## Short task 1:
List every robots.txt field name that the robots.txt passage mentions.

## Source extract:
= = = =

A user-agent is how your browser, or a bot, identifies themselves to the resource they are accessing. In this case, the asterisk tells visitors that any user agent, on any device or browser, can access the content. The / in the Allow field tells the visitor that they can access any part of the site as well.

The robots.txt file can also include commentary by adding characters after # symbol. Bots and machines will ignore these comments, but it is one way to leave more human-readable notes to someone reviewing the file. Here is one example:

#    .__________________________.
#    | .___________________. |==|
#    | | ................. | |  |
#    | | ::[ Dear robot ]: | |  |
#    | | ::::[ be nice ]:: | |  |
#    | | ::::::::::::::::: | |  |
#    | | ::::::::::::::::: | |  |
#    | | ::::::::::::::::: | |  |
#    | | ::::::::::::::::: | | ,|
#    | !___________________! |(c|
#    !_______________________!__!
#   /                            \
#  /  [][][][][][][][][][][][][]  \
# /  [][][][][][][][][][][][][][]  \
#(  [][][][][____________][][][][]  )
# \ ------------------------------ /
#  \______________________________/

Website owners can make robots.txt more specific by listing certain user-agents (such as for only permitting certain bot user-agents or browser user-agents) and by stating which parts of a site they are or are not allowed to crawl. The example below tells bots to skip crawling the archives path.

User-agent: * 
Disallow: /archives/

And the example here gets more specific, telling Google’s bot to skip crawling the archives path.

= = = =

(Stored entries)
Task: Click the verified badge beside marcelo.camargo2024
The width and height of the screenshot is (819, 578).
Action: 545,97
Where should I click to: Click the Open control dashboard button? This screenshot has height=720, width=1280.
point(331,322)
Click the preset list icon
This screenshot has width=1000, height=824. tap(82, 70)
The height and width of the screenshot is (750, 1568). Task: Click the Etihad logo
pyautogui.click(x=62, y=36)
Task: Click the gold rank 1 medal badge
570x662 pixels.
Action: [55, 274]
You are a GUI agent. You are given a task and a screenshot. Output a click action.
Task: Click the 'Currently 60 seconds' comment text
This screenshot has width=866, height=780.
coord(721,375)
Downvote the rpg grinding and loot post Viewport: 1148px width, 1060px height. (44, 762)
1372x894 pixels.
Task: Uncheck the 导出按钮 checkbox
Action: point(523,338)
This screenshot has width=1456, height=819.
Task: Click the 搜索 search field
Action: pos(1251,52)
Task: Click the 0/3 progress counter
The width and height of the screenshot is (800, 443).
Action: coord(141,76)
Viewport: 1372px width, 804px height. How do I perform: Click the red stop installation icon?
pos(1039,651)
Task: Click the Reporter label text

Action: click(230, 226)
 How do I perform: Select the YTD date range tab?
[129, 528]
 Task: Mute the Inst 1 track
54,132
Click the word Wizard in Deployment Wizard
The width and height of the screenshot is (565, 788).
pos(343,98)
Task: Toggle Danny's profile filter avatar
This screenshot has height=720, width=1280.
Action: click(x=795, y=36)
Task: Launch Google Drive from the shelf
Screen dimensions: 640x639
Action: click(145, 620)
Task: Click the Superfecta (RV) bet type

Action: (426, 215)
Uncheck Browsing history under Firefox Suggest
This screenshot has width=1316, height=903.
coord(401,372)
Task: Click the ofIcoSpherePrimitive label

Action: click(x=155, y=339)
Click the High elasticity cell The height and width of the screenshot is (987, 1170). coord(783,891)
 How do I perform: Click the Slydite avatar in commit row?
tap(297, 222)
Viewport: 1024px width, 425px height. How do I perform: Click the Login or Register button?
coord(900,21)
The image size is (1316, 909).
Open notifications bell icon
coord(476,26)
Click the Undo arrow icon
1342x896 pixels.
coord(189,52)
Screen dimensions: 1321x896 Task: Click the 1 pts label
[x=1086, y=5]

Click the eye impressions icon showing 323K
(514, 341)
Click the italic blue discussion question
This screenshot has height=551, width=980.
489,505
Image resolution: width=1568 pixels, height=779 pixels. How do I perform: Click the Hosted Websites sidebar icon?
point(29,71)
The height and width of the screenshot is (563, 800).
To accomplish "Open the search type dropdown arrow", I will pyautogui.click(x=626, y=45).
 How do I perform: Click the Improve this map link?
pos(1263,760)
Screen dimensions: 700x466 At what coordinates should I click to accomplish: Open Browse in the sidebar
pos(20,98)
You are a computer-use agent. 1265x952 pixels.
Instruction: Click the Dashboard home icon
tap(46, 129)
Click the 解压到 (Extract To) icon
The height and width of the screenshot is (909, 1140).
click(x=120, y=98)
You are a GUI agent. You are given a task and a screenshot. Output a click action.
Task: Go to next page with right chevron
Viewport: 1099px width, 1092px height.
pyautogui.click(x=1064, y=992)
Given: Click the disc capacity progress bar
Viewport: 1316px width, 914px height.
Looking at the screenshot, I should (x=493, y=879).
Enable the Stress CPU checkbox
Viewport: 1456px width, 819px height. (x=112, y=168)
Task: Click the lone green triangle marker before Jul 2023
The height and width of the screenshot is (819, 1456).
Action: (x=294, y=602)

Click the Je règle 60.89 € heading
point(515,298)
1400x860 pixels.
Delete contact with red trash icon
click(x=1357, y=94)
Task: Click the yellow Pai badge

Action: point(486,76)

= = = =

## Short task 2:
Arrange everything in the stored entries rows, from the first row down to the line containing "Action: [55, 274]", as a JSON list of strings with one string per line and blank lines omitted.

## Full output 1:
User-agent, Allow, Disallow

## Full output 2:
[
  "Task: Click the verified badge beside marcelo.camargo2024",
  "The width and height of the screenshot is (819, 578).",
  "Action: 545,97",
  "Where should I click to: Click the Open control dashboard button? This screenshot has height=720, width=1280.",
  "point(331,322)",
  "Click the preset list icon",
  "This screenshot has width=1000, height=824. tap(82, 70)",
  "The height and width of the screenshot is (750, 1568). Task: Click the Etihad logo",
  "pyautogui.click(x=62, y=36)",
  "Task: Click the gold rank 1 medal badge",
  "570x662 pixels.",
  "Action: [55, 274]"
]